We don’t know exactly when this hobby started, but we do know that the greatest historical lover of black leather jackets (more than a hobby, it was a formal relationship with the garment) established its bookstore as its main base of operations in 1999, after leaving his home in Biarritz and his apartment on the also nearby Rue de l’Université. It was then that those 30,000 volumes, which he had distributed between his two former homes, found a permanent refuge in Librairie 7L, whose largest room was soon also used by Lagerfeld as a photographic studio, meeting room and office. As for the other 270,000 books in her considerable private collection, no one knows for sure where they are, nor whether the guy was simply teasing us with an incredibly exaggerated figure. If true, Karl Lagerfeld would have gone down in history as one of the greatest literary collectors of all time, if not the greatest. The only rival that comes to mind is Thomas Phillipps, an eccentric 19th-century British antiquarian so fond of print that he apparently became obsessed with owning a copy of every work published in the world, not counting manuscripts and alternative editions. All in all, Phillipps stayed at 100,000, numbers that make him look like a sad amateur next to Lagerfeld.
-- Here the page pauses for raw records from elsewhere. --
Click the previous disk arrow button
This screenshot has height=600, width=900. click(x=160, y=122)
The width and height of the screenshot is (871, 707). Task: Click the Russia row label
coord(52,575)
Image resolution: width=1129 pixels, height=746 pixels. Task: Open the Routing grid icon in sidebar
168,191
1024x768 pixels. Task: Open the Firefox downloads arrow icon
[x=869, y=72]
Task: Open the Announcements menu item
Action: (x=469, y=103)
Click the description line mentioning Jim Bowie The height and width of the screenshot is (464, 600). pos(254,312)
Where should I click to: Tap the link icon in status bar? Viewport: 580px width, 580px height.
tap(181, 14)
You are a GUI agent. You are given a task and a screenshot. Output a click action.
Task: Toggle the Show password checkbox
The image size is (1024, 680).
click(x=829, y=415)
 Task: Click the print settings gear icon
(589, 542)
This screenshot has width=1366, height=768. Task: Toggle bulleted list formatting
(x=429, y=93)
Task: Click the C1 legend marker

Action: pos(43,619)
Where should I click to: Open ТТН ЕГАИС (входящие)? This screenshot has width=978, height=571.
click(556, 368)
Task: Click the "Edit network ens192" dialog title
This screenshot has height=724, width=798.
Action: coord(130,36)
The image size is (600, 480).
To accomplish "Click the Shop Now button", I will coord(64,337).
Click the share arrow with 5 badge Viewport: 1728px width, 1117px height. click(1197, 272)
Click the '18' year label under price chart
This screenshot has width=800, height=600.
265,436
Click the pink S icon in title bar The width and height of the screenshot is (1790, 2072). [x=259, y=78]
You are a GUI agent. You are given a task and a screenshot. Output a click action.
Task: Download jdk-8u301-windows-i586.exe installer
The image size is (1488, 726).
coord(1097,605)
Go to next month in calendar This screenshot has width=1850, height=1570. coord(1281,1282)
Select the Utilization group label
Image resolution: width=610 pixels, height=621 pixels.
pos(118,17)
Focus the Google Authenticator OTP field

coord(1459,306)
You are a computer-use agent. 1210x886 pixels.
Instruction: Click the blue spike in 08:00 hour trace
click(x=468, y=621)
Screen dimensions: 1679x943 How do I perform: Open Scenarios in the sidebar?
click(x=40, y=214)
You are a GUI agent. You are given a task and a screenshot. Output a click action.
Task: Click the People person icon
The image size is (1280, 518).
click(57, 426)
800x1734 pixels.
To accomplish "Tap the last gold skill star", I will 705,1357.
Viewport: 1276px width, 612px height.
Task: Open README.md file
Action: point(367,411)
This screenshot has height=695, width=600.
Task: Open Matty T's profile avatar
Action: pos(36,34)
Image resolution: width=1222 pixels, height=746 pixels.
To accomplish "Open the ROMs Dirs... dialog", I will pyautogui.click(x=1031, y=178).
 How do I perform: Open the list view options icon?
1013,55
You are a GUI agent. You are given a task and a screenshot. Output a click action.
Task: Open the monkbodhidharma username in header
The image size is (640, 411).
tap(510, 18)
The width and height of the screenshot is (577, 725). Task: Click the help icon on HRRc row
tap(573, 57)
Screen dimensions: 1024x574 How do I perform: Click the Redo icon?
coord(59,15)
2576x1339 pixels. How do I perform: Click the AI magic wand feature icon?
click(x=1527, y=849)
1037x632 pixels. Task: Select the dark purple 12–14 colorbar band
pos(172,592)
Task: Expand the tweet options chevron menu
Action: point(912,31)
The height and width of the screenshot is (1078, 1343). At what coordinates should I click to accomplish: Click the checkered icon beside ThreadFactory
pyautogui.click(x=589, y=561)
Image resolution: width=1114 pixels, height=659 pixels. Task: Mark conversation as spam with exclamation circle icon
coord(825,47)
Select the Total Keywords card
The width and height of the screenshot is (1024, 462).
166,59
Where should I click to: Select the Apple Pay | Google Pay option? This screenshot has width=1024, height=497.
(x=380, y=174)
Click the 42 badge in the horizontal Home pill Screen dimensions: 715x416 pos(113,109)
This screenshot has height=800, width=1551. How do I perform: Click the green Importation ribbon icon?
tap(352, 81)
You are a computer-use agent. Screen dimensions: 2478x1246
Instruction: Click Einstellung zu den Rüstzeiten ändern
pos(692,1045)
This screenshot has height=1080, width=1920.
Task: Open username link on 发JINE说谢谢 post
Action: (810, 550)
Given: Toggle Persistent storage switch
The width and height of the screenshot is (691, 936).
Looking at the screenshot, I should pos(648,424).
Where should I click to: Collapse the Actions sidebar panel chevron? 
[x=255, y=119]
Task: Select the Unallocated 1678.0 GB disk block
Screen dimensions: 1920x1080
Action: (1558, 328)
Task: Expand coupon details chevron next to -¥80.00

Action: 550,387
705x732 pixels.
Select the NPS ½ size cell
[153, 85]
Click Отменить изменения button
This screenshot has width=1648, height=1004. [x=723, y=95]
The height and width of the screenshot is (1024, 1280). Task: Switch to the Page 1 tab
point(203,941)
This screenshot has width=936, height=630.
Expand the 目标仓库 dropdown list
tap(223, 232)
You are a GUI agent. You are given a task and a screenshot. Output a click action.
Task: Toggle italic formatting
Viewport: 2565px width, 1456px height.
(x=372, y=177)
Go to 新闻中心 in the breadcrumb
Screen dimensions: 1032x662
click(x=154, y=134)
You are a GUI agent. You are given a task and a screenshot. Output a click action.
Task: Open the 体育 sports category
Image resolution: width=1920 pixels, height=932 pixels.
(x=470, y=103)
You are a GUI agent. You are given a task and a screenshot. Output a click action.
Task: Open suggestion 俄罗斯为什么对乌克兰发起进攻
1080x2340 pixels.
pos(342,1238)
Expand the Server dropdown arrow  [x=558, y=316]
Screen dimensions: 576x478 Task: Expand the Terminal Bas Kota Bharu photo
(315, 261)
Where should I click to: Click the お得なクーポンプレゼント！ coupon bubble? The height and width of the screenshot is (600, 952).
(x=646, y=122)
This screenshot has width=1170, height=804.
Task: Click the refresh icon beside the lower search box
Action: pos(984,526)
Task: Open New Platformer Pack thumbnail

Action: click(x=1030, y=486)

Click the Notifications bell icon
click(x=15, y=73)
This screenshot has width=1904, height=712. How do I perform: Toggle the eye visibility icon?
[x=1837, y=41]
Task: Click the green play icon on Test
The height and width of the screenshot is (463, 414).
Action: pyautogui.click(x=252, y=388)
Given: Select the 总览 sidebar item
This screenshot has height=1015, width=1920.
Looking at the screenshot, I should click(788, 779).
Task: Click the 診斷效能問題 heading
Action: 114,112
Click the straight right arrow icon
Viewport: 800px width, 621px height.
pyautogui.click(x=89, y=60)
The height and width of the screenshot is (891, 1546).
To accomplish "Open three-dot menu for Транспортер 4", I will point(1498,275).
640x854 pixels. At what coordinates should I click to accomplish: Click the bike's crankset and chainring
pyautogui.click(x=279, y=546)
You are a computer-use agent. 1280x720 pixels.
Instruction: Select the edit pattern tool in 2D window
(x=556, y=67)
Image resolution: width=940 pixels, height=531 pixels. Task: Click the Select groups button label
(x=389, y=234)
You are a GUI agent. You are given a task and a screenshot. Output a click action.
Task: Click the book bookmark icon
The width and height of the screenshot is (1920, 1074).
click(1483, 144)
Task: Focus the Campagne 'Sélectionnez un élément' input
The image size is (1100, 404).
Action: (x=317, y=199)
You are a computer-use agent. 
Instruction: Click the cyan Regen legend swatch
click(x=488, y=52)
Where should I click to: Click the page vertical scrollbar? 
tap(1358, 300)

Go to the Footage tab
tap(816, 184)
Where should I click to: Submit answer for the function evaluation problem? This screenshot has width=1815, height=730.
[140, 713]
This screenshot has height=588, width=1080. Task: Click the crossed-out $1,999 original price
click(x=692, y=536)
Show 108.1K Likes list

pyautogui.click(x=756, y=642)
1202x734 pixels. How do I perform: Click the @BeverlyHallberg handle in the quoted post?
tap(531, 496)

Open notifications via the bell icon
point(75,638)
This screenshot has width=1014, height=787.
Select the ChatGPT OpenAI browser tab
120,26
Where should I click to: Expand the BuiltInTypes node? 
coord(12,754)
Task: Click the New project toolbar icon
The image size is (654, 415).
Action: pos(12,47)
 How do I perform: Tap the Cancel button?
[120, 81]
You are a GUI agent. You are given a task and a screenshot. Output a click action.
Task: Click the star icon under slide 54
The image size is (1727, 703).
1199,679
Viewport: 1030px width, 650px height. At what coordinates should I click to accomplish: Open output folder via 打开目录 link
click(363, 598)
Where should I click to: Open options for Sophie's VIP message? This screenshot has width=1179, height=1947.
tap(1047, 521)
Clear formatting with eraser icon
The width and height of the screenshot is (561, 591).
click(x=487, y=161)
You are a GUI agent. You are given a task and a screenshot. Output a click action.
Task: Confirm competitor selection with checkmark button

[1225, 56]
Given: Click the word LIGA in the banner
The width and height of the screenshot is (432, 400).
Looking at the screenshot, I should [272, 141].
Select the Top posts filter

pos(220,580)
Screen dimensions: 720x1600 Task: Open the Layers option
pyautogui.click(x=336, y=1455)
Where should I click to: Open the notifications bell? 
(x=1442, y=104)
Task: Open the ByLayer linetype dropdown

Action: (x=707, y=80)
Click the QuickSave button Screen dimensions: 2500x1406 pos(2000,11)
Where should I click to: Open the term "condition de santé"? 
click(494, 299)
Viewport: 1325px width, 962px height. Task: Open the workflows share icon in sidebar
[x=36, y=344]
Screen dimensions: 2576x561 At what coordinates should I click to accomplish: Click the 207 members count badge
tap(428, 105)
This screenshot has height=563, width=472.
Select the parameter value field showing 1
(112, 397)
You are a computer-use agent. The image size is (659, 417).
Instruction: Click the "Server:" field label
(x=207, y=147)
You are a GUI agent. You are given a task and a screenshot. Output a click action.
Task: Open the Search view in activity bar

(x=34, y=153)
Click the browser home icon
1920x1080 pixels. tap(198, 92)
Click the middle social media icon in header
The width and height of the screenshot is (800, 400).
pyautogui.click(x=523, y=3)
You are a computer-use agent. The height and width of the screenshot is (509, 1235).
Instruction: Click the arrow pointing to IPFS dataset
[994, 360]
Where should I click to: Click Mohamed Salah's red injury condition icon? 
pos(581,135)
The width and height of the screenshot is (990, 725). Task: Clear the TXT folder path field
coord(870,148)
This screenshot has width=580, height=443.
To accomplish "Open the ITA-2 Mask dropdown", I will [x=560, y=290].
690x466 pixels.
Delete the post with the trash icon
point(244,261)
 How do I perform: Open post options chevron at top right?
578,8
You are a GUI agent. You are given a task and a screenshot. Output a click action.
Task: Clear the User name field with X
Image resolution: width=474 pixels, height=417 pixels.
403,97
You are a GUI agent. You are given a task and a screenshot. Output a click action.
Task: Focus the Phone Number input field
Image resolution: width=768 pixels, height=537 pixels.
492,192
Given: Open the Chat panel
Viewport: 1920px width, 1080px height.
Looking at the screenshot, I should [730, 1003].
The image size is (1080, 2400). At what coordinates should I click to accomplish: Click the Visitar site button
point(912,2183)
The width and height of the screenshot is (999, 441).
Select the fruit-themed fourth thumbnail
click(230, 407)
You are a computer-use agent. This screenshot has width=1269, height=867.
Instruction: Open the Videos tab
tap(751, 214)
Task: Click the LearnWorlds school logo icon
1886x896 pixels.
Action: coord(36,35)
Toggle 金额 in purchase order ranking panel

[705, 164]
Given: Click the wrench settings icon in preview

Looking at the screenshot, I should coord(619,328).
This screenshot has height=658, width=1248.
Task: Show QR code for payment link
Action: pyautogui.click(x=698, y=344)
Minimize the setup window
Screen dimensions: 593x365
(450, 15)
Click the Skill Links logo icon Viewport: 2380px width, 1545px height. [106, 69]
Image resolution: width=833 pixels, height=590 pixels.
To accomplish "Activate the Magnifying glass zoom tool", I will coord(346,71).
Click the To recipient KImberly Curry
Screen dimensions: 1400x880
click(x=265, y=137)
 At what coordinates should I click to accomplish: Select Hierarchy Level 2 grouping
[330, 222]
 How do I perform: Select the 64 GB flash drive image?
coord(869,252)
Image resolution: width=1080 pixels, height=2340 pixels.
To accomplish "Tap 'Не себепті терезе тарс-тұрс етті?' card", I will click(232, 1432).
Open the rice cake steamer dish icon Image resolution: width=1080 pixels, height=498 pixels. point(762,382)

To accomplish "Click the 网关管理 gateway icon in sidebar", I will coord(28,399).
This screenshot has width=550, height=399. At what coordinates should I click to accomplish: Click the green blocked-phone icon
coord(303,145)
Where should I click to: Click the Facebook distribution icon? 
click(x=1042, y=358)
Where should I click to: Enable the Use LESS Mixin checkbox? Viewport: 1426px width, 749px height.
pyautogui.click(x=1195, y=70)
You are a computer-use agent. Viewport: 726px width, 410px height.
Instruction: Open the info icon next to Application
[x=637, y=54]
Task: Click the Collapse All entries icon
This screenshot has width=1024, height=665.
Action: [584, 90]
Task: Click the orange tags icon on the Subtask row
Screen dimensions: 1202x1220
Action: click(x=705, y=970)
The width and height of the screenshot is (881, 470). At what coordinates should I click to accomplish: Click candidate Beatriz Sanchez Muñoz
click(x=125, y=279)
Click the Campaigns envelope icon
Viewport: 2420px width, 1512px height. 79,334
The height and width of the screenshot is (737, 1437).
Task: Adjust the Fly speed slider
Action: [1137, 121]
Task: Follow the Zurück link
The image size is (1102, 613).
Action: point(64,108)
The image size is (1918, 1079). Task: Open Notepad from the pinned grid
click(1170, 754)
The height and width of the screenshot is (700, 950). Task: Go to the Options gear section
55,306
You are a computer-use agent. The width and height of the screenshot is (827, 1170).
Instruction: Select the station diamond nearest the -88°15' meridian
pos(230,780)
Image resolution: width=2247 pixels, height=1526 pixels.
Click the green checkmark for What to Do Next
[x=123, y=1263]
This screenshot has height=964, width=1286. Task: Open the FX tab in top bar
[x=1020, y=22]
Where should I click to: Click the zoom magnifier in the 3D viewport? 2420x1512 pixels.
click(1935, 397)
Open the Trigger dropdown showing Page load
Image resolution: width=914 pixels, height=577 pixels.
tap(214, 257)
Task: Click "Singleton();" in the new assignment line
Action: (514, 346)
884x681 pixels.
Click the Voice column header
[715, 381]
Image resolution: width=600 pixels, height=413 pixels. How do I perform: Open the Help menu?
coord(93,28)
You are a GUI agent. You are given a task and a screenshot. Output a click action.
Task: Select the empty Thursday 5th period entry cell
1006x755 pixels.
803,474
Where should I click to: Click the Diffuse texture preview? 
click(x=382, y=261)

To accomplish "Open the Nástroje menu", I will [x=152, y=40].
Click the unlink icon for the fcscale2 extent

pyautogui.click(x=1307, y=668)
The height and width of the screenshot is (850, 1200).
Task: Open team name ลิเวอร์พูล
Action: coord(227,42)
“Nowadays,” he once declared, “I only collect books. I have no room left for anything else.” Implicit in that sentence is the confession that, especially for a workaholic like him, there was also no space, nor time, to read such a number of pages. The Japanese have a word for it: ““tsundoku”or the action of compulsively acquiring large quantities of literary material… which then unfailingly remains parked in a corner of the house without anyone ever touching it. We do not mean by this that Karl Lagerfeld was allergic to reading –in fact, he had a reputation for devouring every volume of fashion or poetry anthology that came into his hands–, but no human being on this or any other plane of reality can combine a position as creative director at Chanel for 36 years with a more or less elevated reading habit without imploding in the attempt.

Nowadays, Librairie 7L is being carried directly by Chanel, which has turned it into a multipurpose cultural space with a certain museum component. In addition to hosting literary presentations, exhibitions, concerts, mini-parades, debates and all kinds of events, the bookstore also continues to function as, well, a bookstore, specializing (not surprisingly) in everything to do with haute couture and visual arts. If you want to know what their best-selling titles are, we recommend taking a look at their website, where you will also see a few photos of those walls full of books… Imagine sneaking in there one night and reading the handwritten notes that its owner must have left in some of them. Yeah the biographical series that Disney+ premieres this June does not include at least a couple of scenes per chapter in which Daniel Brühl trips over a mountain of old copies while walking around the house, we will send a formal protest to the Mouse House.